À ce moment-là, et même si les comparaisons de ce type ont leurs limites, la start-up franco-allemande est mieux dotée que SpaceX avant le vol de sa première fusée puisqu’Elon Musk a indiqué avoir injecté 100 millions de dollars de ses fonds propres entre 2002 et 2006, avant la première levée de fonds officielle, 1 milliard de dollars auprès de Google et Fidelity Investments, en 2015. Aujourd’hui, SpaceX a levé 7,2 milliards de dollars, dont une partie pour lancer Starlink et son service de connectivité par satellites. C’est dans la mise à l’échelle que l’on verra vraiment les ambitions européennes. En partie seulement, puisque SpaceX n’a vraiment pu décoller que parce la Nasa a passé de nombreuses commandes publiques, tout heureuse de ne pas avoir à développer ses lanceurs elle-même! Plus de 12,5 milliards de dollars, selon nos propres calculs. D’où une équation à plusieurs inconnues: les investisseurs et l’Esa pourront-ils avoir les poches aussi profondes pour faire du projet franco-allemand un succès «comparable»?
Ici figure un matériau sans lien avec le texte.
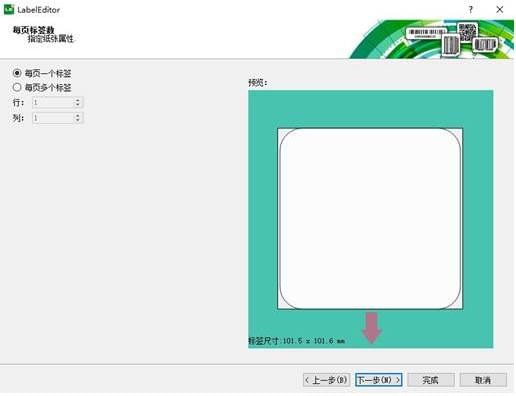Go back with the 上一步(B) button
516x396 pixels.
tap(326, 380)
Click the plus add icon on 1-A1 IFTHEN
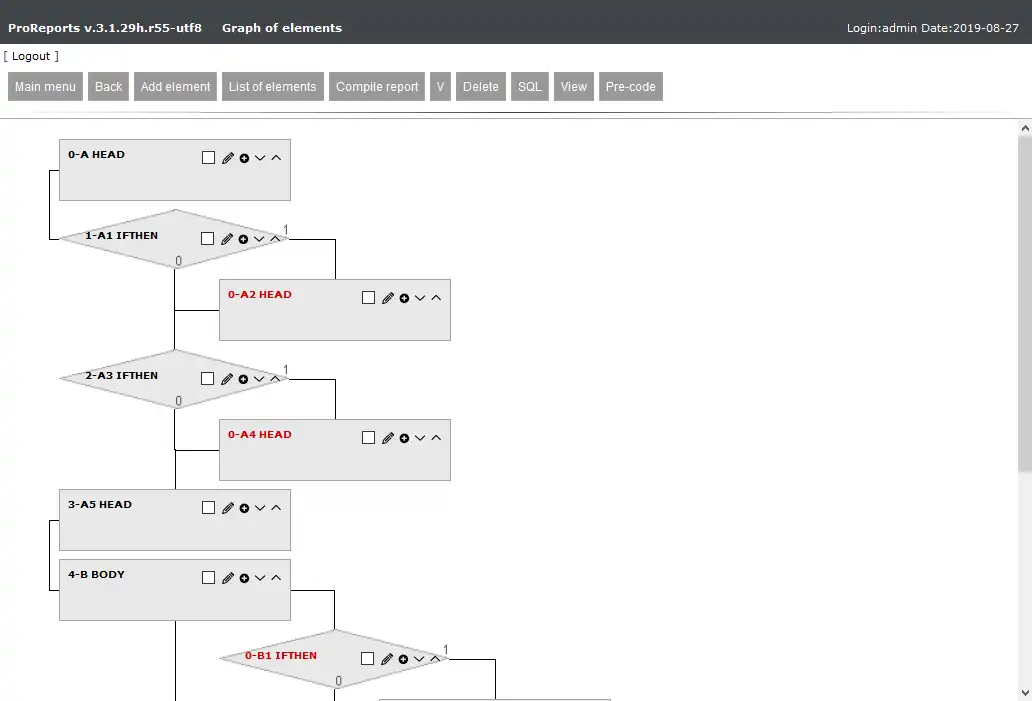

«Cette levée de fonds significative reflète non seulement le talent et l’engagement de l’équipe de Tec, mais également le fait que la construction de grandes entreprises mondiales aux racines européennes ne peut se faire qu’en favorisant la confiance et la coopération entre les pays européens. 98% de nos actionnaires sont européens, ce qui démontre que le continent peut financer des entrepreneurs audacieux. L’espace jouera un rôle crucial dans la définition de l’avenir de l’humanité, et je veux contribuer à bâtir un avenir pacifique et coopératif. Notre ADN européen s’intègre parfaitement à cette mission», a insisté la fondatrice et CEO de l’entreprise, Hélène Huby.
Et le Luxembourg là-dedans? Les projets de l’espace, dans ces domaines-là, sont très intensifs en capital: il faut beaucoup d’argent pour aller au bout de l’aventure et c’est toujours sur cet aspect que les différences se font entre les États-Unis et le reste du monde. Mais les discussions se poursuivent entre son entreprise et les autorités luxembourgeoises. «Elle devrait se poser d’une manière ou d’une autre», dit une source généralement bien informée.
Ceci dit, la stratégie luxembourgeoise, après une phase initiale sur les ressources de l’espace, continue de chercher à atteindre une taille critique et concentre des centres de recherche, qui favorisent l’émergence d’un écosystème d’experts très qualifiés. Ce qui se manifeste aussi dans les structures de recherche, qu’elles soient à l’Université du Luxembourg (3) ou au Luxembourg Institute of Science and Technology (4) ou même au sein du premier centre de recherche au monde dédié aux ressources de l’espace (Esric).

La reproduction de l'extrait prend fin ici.